OCR'ed PDF search results display file names

Hi all,

Recently, I've ingested a number of OCR'd PDFs into Omeka. If I were to search for a specific item, the search results displays the appropriate PDFs by its title and description. When I click on it, I'm able to go to the item page and view it as normal. However, if I were to search for text within an OCR'd PDf, the search results display the actual file name of the PDF instead of its title. And when I click on it, it displays info about the file such as its file type, size, OCR text, etc. This page is, to be honest, useless to me and to my users. How can I have the search results resemble the normal style and content display as mentioned in the first case when searching by text in an OCR'd PDF?


- Darrin

This might vary based on the theme you are using, but am I guessing right that in the search results, in the second case the record type is "File", rather than "Item"?

If so, is the OCR text part of the File metadata, not the Item metadata?

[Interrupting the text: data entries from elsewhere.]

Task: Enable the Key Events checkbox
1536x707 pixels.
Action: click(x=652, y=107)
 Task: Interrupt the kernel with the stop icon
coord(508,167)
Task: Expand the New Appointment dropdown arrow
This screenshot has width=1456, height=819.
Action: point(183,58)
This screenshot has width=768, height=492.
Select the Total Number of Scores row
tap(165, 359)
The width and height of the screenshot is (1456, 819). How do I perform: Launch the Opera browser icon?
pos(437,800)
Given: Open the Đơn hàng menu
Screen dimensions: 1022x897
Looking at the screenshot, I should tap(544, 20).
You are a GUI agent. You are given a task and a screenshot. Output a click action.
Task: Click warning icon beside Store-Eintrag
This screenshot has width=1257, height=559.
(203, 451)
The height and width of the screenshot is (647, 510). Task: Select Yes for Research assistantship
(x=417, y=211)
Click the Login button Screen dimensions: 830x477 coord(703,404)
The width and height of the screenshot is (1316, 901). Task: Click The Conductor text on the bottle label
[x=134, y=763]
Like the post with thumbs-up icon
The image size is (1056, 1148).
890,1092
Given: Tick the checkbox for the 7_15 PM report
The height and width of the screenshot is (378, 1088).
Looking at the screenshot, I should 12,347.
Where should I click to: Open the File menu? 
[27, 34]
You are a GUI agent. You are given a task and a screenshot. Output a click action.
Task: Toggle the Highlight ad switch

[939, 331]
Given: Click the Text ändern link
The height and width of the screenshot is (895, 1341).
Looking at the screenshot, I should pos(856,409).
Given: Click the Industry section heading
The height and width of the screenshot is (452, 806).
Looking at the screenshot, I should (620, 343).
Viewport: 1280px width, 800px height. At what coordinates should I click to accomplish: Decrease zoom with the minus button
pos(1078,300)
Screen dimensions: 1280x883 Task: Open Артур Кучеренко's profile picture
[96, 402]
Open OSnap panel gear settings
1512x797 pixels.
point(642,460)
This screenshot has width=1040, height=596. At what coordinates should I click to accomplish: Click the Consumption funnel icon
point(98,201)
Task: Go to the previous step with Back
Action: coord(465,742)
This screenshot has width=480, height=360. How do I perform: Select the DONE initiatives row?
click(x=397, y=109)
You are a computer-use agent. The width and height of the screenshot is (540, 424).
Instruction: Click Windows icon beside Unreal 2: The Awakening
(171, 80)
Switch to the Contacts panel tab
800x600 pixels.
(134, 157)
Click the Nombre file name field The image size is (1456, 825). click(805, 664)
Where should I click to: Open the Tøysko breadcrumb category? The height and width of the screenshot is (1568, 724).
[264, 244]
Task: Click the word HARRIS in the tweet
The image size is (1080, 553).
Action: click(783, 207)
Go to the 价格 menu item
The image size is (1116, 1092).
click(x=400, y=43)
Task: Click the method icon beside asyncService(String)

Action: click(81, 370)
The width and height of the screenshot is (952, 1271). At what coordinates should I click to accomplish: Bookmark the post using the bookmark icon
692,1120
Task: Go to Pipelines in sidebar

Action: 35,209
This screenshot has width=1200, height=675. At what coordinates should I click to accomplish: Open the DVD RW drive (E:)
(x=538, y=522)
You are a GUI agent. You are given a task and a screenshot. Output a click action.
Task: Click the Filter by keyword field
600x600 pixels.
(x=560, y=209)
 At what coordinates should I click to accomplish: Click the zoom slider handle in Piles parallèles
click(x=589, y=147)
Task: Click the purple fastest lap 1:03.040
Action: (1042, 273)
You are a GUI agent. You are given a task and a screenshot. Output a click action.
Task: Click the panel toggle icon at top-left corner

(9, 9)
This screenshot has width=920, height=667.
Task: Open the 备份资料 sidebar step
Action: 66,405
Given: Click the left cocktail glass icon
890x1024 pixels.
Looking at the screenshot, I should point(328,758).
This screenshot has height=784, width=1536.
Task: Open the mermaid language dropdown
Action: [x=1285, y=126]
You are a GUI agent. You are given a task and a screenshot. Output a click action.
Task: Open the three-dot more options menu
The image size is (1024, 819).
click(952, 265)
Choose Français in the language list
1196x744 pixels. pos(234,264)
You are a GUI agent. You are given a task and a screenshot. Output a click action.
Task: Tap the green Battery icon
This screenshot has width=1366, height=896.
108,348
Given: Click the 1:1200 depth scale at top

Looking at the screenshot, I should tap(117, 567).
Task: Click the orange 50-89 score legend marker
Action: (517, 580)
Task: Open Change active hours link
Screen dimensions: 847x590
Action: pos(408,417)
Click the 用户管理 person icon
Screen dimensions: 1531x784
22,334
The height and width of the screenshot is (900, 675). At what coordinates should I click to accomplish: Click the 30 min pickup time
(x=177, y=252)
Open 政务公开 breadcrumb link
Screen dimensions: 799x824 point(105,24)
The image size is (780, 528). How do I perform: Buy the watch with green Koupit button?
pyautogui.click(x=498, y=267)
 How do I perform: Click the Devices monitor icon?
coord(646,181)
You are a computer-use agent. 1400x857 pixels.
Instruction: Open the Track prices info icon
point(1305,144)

You're right in that the record type is File and not Item. It looks like the OCR text is part of the File metadata, but I need it to be associated to the Item instead. That way when a user searches for text within the PDF, items (with their associated titles) are displayed in the search results and not the file (and associated file names). Does that make sense?

You have two courses of action, probably depending on how many PDFs you have.

One is to manually copy the text out of the File metadata and put it in the Item metadata, probably using the 'Text' element in the Text Item Type.

Then, depending on how you are adding the text, just follow that process. If you're using the PDFText plugin, though, that will continue to attach it to the file.

If you have lots of items, though, the other approach is to hack a change in your theme.

You would want to copy the 'search/index.php' file into your theme as described here.

Then, just before the line

<?php if ($recordImage = record_image($recordType, 'square_thumbnail')): ?>

add this code:

            if ($recordType == 'File') {
                $record = $record->getItem();

I've only done very limited testing on that approach, but I suspect it will work okay.